--- PROBLEM TO SOLVE ---
Reproduce the complete listing without any deviation.

Content starts

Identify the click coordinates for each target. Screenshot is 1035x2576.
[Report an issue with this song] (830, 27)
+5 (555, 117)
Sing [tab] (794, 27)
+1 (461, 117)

Content ends

--- SOLUTION TO THIS TASK ---
Identify the click coordinates for each target. Screenshot is 1035x2576.
[Report an issue with this song] (830, 27)
+5 (555, 117)
Sing [tab] (794, 27)
+1 (461, 117)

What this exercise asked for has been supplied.